I agree with Olin: ditch the 555 and get a microcontroller. The PIC10F200 is the first one which comes to mind if you only need a couple of I/Os and a simple program. Thanks to the internal oscillator it doesn't need any of the external components required by the LM555. The 10F200 is only a few cents more than the LM555 and can easily replace two of them. The LM556 is no competition either: it costs twice what you pay for the 10F200.
So Olin's answer is the right one? No :-). I'm going for the bonus! I recently found the Atmel ATTiny5, which is comparable with the PIC10F200: same SOT23 package, same 512 bytes program memory, internal oscillator. BUT! The ATTiny5 has an ADC, which the PIC doesn't have! Connect the potentiometer to it and the bonus is mine! :-)

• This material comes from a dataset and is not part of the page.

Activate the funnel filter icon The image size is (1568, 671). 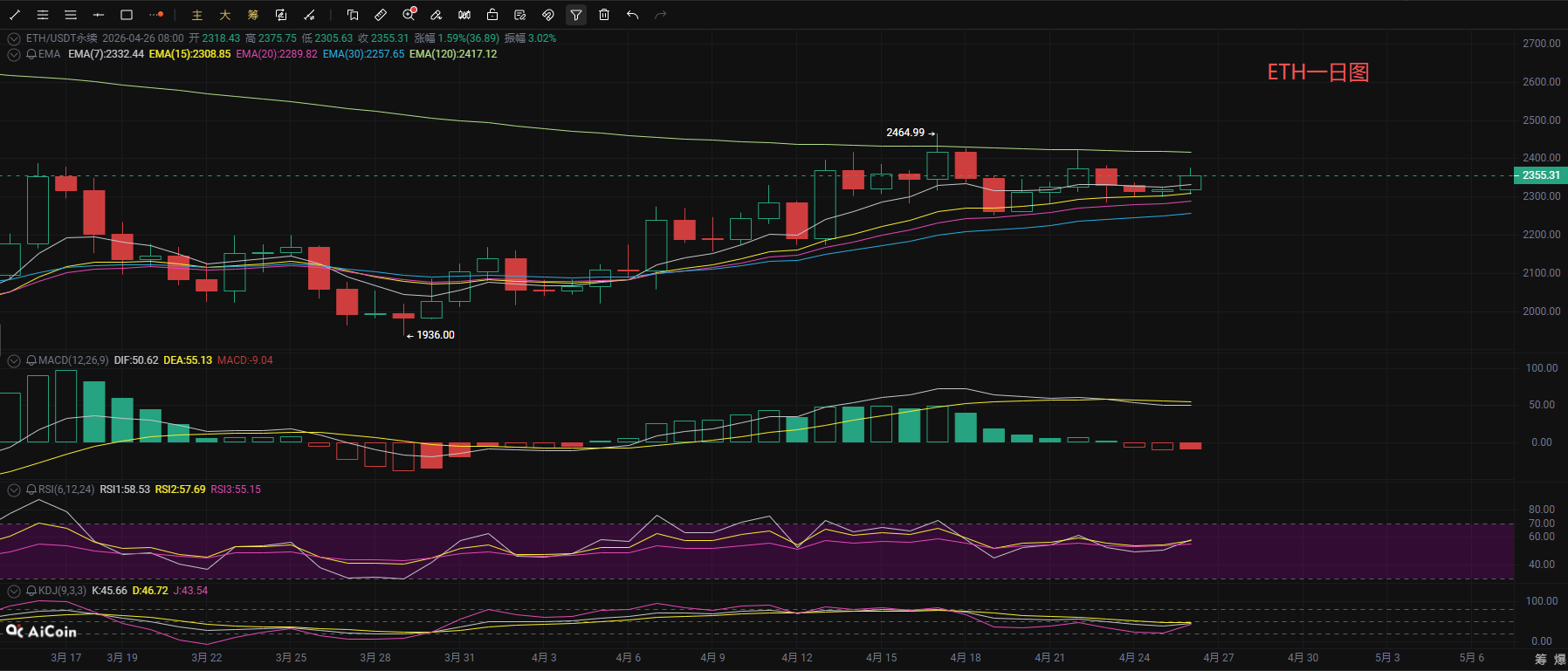(576, 15)
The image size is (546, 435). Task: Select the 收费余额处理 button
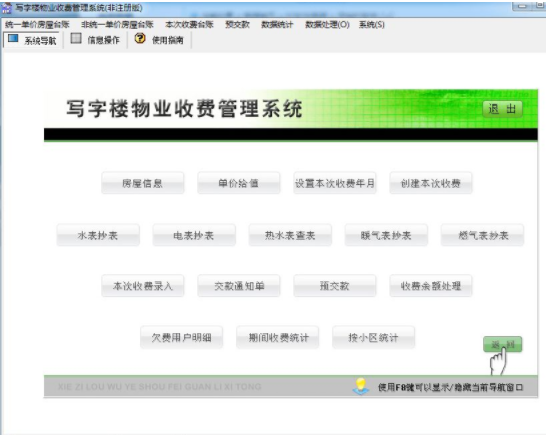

(You can also make a crude ADC with the PIC, but it needs 2 pins which you can use as outputs, and since we already have two outputs and one I/O of the 10F200 is only input, you'll have to give up that buzzer output. Edit. On second thought, you can do it with one I/O, but you'll need two resistors an a capacitor instead of one resistor and a capacitor.)
The software will be very much the same as for the PIC: program an LFSR (Linear Feedback Shift Register):
An 8-bit LFSR can cycle through up to 255 combinations before it repeats, a 16-bit LFSR through 65535. Use the potentiometer reading to define the clipping values for the timer.